*TEXT SECTION:*
───

# Anyone elses toddler obsessed with ice?



## shershine (Feb 23, 2003)

My dd CANNOT get enough of it! When we go out to eat, she spends her time mooching everyone's ice, sucking on it, biting it, swirling it around the table. At my mom's I feed it to her constantly (they have an ice machine so she gets really excited about that). At home ice is more of a rare commodity, I don't have an ice maker and I only use our ice cube trays. This morning I was sitting on the computer with dd in my lap, drinking an iced coffee. She was adamantly pointing at my glass, no so subtely demanding my ice. So I would suck on each piece to get the coffee off of it







: and then feed it to her. She would proceed to shoot it out of her mouth, presumably on accident and then frantically reach for another one. I was getting tired of the whole thing so now she is sitting on the floor with a bowl of her own ice, happily sucking and dribbling to her heart's content.

───

*TO BE DONE:*
**a.** According to the forum post about the toddler and ice, what does the daughter do with ice when the family goes out to eat? List each action.
**b.** Edit the entries from the line with "Task: Open Lorenzo's profile name link" up to and including the last line of the entries, replacing "Collapse" with "Expand" and changing nothing else.

*Word and element location data:*
───

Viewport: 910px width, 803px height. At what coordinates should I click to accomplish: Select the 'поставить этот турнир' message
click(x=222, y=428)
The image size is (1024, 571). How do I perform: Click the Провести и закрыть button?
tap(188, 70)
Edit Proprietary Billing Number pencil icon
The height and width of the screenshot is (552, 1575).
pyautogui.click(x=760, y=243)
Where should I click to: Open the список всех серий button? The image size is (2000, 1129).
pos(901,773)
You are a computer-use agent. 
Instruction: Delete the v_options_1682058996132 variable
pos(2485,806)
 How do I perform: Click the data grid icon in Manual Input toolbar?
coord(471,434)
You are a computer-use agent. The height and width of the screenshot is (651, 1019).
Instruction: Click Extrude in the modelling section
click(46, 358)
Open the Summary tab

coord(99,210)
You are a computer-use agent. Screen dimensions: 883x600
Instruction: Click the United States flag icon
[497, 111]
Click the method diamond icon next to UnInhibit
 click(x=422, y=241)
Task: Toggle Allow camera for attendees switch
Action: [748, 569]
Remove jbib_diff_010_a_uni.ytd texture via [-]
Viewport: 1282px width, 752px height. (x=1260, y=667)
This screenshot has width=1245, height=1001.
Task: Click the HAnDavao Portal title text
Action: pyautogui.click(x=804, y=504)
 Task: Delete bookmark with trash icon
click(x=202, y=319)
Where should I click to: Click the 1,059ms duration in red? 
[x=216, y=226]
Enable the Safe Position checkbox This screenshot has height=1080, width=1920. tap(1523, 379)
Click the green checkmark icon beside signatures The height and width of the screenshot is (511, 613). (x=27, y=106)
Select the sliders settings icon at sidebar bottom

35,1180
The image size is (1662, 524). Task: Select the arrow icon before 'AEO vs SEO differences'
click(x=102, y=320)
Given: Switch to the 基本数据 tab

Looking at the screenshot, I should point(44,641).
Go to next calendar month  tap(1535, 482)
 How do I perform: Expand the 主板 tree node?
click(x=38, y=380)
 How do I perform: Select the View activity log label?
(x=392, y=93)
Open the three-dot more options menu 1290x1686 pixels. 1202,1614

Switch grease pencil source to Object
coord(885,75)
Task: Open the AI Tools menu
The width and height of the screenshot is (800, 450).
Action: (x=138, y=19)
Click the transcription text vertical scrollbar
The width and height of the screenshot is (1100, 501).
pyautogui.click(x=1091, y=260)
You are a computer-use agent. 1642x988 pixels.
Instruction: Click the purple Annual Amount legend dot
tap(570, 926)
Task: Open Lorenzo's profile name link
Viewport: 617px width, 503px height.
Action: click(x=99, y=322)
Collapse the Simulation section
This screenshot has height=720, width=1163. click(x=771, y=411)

───

*ANSWERS TO THE TASKS:*
**a.**
- Mooches everyone's ice
- Sucks on it
- Bites it
- Swirls it around the table

**b.**
Task: Open Lorenzo's profile name link
Viewport: 617px width, 503px height.
Action: click(x=99, y=322)
Expand the Simulation section
This screenshot has height=720, width=1163. click(x=771, y=411)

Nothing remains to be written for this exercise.